» Exercise directions
Transcribe each entry exactly; skip the images.

» Material to process
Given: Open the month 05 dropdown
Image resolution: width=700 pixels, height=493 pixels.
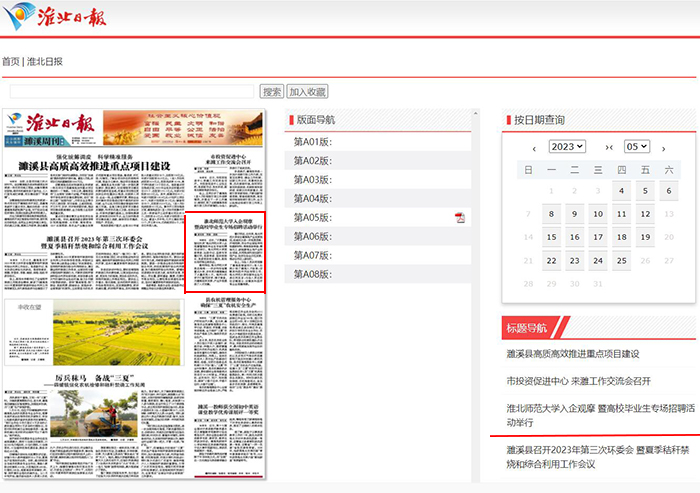Looking at the screenshot, I should (x=637, y=147).
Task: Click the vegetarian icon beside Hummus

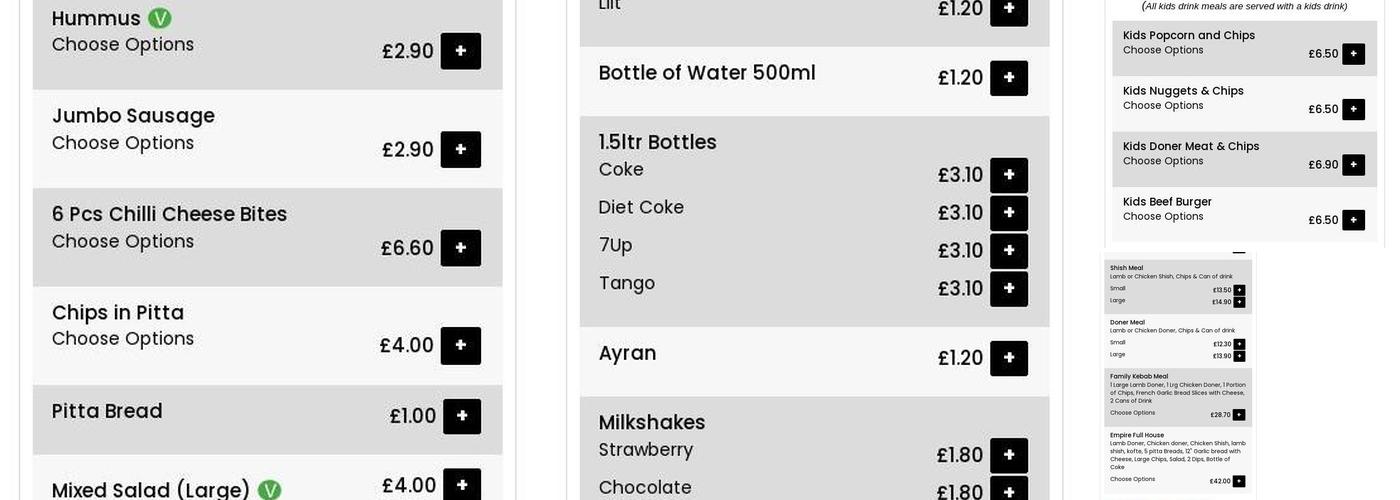Action: (159, 18)
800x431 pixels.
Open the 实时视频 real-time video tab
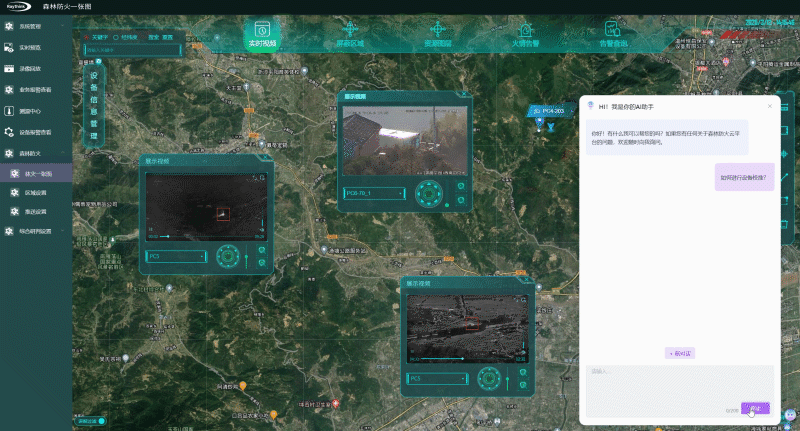[262, 34]
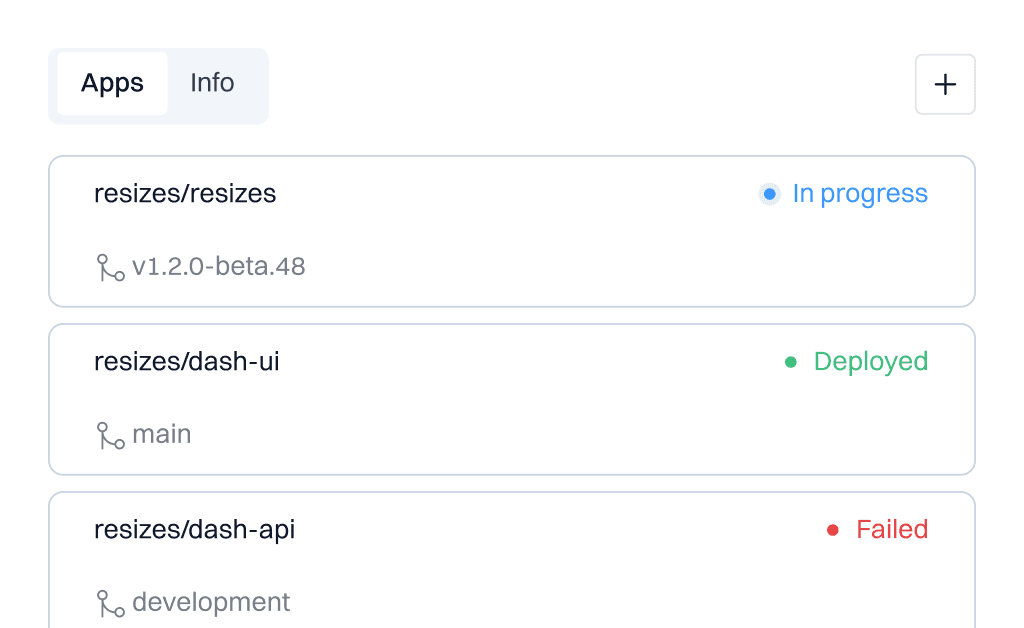The height and width of the screenshot is (628, 1024).
Task: Click the green Deployed status dot
Action: tap(789, 361)
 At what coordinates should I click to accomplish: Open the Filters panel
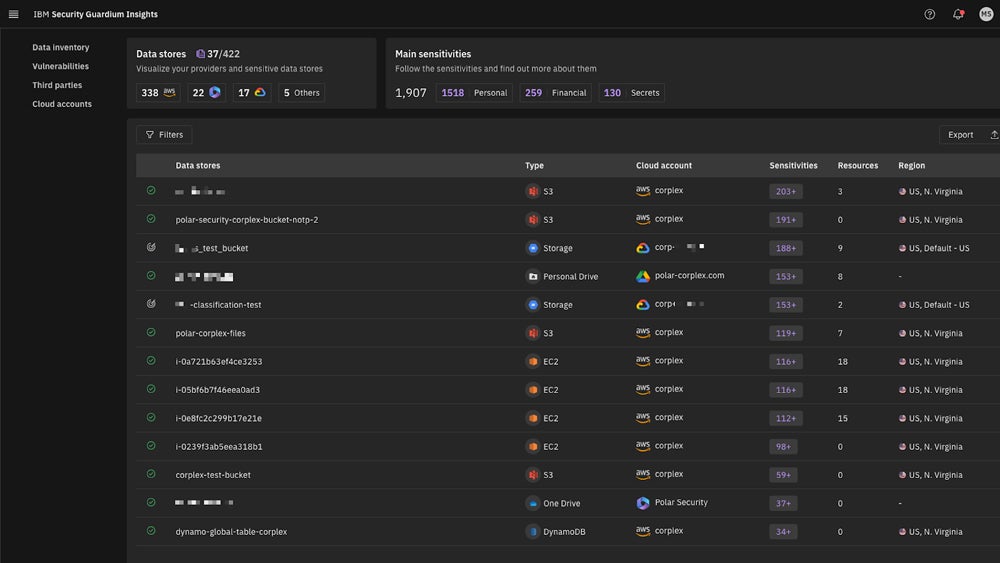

» Response to the exercise
Given: Open the month 05 dropdown
Image resolution: width=700 pixels, height=493 pixels.
Looking at the screenshot, I should (x=637, y=147).
Task: Click the vegetarian icon beside Hummus

Action: (159, 18)
800x431 pixels.
Open the 实时视频 real-time video tab
[262, 34]
The height and width of the screenshot is (628, 1024).
Task: Click the green Deployed status dot
Action: tap(789, 361)
 At what coordinates should I click to accomplish: Open the Filters panel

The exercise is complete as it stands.